Concepts such as “Outband Marketing” and “Inboud Marketing” are known by most marketing managers. However, it was only since 2009 that the real explosion of this method has occurred, possibly driven by the launching of the book “Inbound Marketing: Get Found Using Google, Social Media, and Blogs”, by Brian Halligan e Dharmesh Shah (2009).

The big difference between “Outband Marketing” and “Inbound Marketing” is based essentially on demand. On the first concept, the companies or brands are the ones looking for customers. On the second concept, the customers are the ones looking for companies or brands.     

Nowadays, we see a growing number of companies and brands identifying the potential of the “Inbound Marketing” because, more than selling, companies and brands want to keep the customers interested, want to establish the relationship and turn that customer into a reference or recommendation to other potential customers.

This process is simpler than it seems but it’s necessary that companies and brands pay attention to potential customers, understand their real needs besides using the same language. They must above all, communicate what the customer wishes to hear, because the customer wants to meet his/her need. Only this way it becomes possible for the customer to meet the company or brand.

Thus, “Inbound Marketing” is the set of strategies (content and automation) that aim to attract and convert customers voluntarily (when the customer is looking for the company or brand, not the other way around). Normally this kind of strategies are applied using content marketing, that is, content relevant for the potential customer, spread by several channels (for example on the company’s website or on a blog associated to it) is developed in order to educate potential customers while at the same time the company or brand becomes a reference to influence the purchase decision. For example, a car brand that develops content on improving the performance of vehicles, will certainly attract many people interested in this kind of topic and they can be turned into customers.

This way the “Inbound Marketing” process is divided in 4 stages: attract, convert, sell and keep.

#Stage 1 – Attract: the goal is to convert website visitors into regular visitors due to relevant content. There are several ways of attracting qualified leads such as content marketing, social networks, the website, the blog or the SEO.

#Stage 2 – Convert: is necessary to transform regular visitors into sales opportunities. There are several ways of converting qualified leads such as landing pages, call to action, CRM, and CRO.

#Stage 3 – Sell: this is undoubtedly the main goal of any company or brand and there are several ways of doing it, for example: personalise marketing contents, use marketing emails and use the lead scoring, which consists of a categorization of customers according to certain priorities.

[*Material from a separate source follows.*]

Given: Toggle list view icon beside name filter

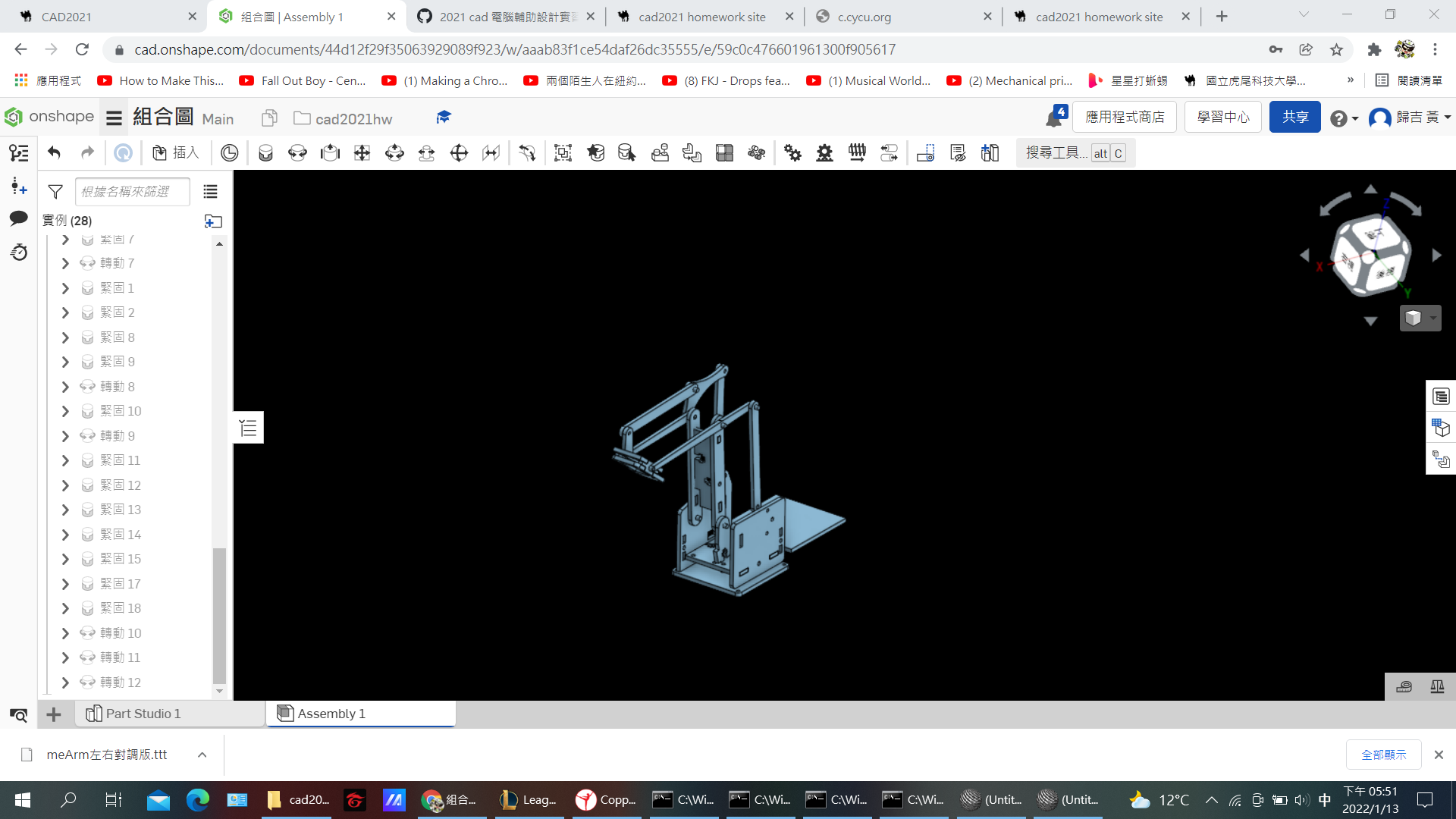Looking at the screenshot, I should tap(210, 192).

#Stage 4 – Keep: more than actually selling, companies and brands now wish to extend the relationship after sale. The goal is to keep the customer, so he/she can recommend the company or the brand. Some ways of keeping customers consist of the after-sales service or the continuous creation of relevant content to those who have already finished purchase. For example, a car brand can develop exclusive content for the customers to use the vehicles, making people that are already customers keep visiting the website or other platform to get that information. This example reveals the brand is interested in maintaining the customer and establish a positive relationship.

Nevertheless, we know the results for marketing actions must be measured so it’s possible to evaluate the marketing decision-making and make any adjustments when necessary, and “Inbound Marketing” is no different. For this method we recommend that you use several metrics at the same time: ROI, conversion rate, funnel conversion, CLV (Customer Acquisition Cost) ratio, or customer lifetime value.

“Inbound Marketing” came to stay but it mustn’t replace the interpersonal relationship entirely. We believe there must be a balance between the automation of content and the relationship itself.